Yet, the massive recall in April of children's cold medicines produced by the McNeil unit of Johnson & Johnson (J&J, New Brunswick, NJ) reflects repeated failures by the company in meeting regulatory requirements. Genzyme Corp. (Cambridge, MA) continues its struggle to restore production capacity after contamination problems prompted closure of its Allston Landing, MA facility. And several vaccine makers are working hard to eliminate extraneous viruses from cell banks and to correct manufacturing issues identified by FDA inspectors. These and other situations raise questions about whether drug and biotech manufacturers are cutting corners on maintaining the quality systems needed to comply fully with current good manufacturing practices (cGMPs).
STRONGER OVERSIGHTAt a hearing before the House Oversight & Government Reform Committee in May, FDA Principal Deputy Commissioner Joshua Sharfstein said that he wanted to "send the message" to manufacturers that the FDA is significantly strengthening its oversight and criminal enforcement of manufacturing activities. In a seminal speech last August (2009), FDA Commissioner Margaret Hamburg emphasized the importance of industry adherence to regulations [see BioPharm, Regulatory Beat, October 2009]. Hamburg outlined initiatives to accelerate the correction of manufacturing deficiencies identified during plant inspections and to streamline the process for issuing warning letters to those companies that fail to address violations expeditiously. That policy appears to be taking root, as the FDA steps up the volume and timeliness of untitled and warning letters, and moves aggressively to compel industry action.
The investigation into McNeil's manufacturing problems promises to affect manufacturers more widely. Deborah Autor, director of compliance at the Center for Drug Evaluation and Research (CDER), acknowledged at the May hearing that the FDA's criminal investigative unit is examining whether there is potential criminal liability for McNeil's "phantom" recall of Motrin products in 2008 and for the company's slow response to FDA inspection citations. Sharfstein commented that the FDA plans to consider corporate structure more specifically when enforcing the law, which involves applying its experience at one facility to other operations run by the same company. Manufacturers need strong compliance programs in place, he said, adding that the FDA much prefers to see the industry adhere to the rules than for the agency to take enforcement action.
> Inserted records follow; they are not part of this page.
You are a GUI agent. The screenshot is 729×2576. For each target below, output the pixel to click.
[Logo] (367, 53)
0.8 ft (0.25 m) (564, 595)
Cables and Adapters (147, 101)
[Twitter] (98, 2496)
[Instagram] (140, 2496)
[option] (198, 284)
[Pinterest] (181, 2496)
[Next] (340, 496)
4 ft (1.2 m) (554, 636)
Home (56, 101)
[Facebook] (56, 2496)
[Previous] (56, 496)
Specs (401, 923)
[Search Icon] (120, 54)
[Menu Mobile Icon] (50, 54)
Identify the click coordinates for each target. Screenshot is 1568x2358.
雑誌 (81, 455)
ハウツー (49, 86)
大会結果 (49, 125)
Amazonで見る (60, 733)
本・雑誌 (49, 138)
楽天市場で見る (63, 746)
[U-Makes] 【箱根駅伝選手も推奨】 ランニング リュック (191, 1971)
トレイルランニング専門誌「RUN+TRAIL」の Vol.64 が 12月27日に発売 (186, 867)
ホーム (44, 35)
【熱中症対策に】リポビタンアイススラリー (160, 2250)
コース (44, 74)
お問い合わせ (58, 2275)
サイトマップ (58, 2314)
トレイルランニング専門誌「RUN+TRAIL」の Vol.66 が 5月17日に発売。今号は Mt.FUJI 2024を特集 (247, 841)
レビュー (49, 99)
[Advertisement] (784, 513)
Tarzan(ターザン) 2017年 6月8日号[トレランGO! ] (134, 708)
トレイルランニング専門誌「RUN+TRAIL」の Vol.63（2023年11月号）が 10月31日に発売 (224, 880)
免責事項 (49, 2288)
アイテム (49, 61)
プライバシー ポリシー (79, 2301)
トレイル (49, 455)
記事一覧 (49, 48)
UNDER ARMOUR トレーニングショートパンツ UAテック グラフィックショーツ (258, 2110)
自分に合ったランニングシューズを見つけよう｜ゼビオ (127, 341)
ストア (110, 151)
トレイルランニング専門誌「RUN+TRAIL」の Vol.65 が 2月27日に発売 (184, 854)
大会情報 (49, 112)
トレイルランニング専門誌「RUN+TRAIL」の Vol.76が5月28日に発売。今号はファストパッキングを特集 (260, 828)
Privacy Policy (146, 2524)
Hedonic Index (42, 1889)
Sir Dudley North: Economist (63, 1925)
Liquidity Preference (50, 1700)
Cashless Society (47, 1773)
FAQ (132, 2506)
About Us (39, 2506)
Manufacturers of older biomedical products in older facilities should take this advice to heart and invest in modernizing operations before serious difficulties arise. Quality control problems at Genzyme's outdated facility not only are proving costly to the company, but have precipitated shortages in important treatments for rare diseases. Genzyme CEO Henri Termeer nearly lost his job and had to add new members to his board of directors in June to placate investor Carl Icahn.
Genzyme's sorry saga began several years ago when the company began to receive citations for GMP violations from the FDA. The situation deteriorated when Genzyme discovered a virus in bioreactors at its Allston Landing facility last year, just when it was trying to scale up production to meet growing demand for new and existing therapies [see Regulatory Beat, February 2010]. The plant, which is more than 15 years old, had to shut down for several months in 2009 for a $9 million decontamination process.
In addition to losing millions in revenue, Genzyme has to finance a $150 million program to renovate and bring the facility into compliance. Moreover, the company has to pay $175 million in fines for GMP violations and to accept an FDA consent decree that requires third party monitoring of operations to ensure that new production complies with regulations. Potentially more damaging, the FDA speeded up review and approval of competing therapies from two other firms to alleviate product shortages, a move that may limit Genzyme's ability to regain market share.
All signs point to continued FDA emphasis on speedy and efficient responses to manufacturing violations. In June, the FDA's Center for Biologics Evaluation and Research (CBER) admonished Australian vaccine maker CSL for failing to fully correct manufacturing deficiencies found during an April 2010 inspection. In an untitled letter, the FDA cited inadequate testing of containers and closures, plus CSL's failure to investigate batch discrepancies or to establish testing procedures to ensure conformity to standards. Even though this FDA communiqué was not an official warning letter, Mary Malarkey, director of CBER's Office of Compliance and Biologics Quality, called for a meeting with CSL CEO Brian McNamee and his senior management to discuss how the company will develop a corrective action plan to address its violations and to ensure production of safe, pure, and potent vaccines.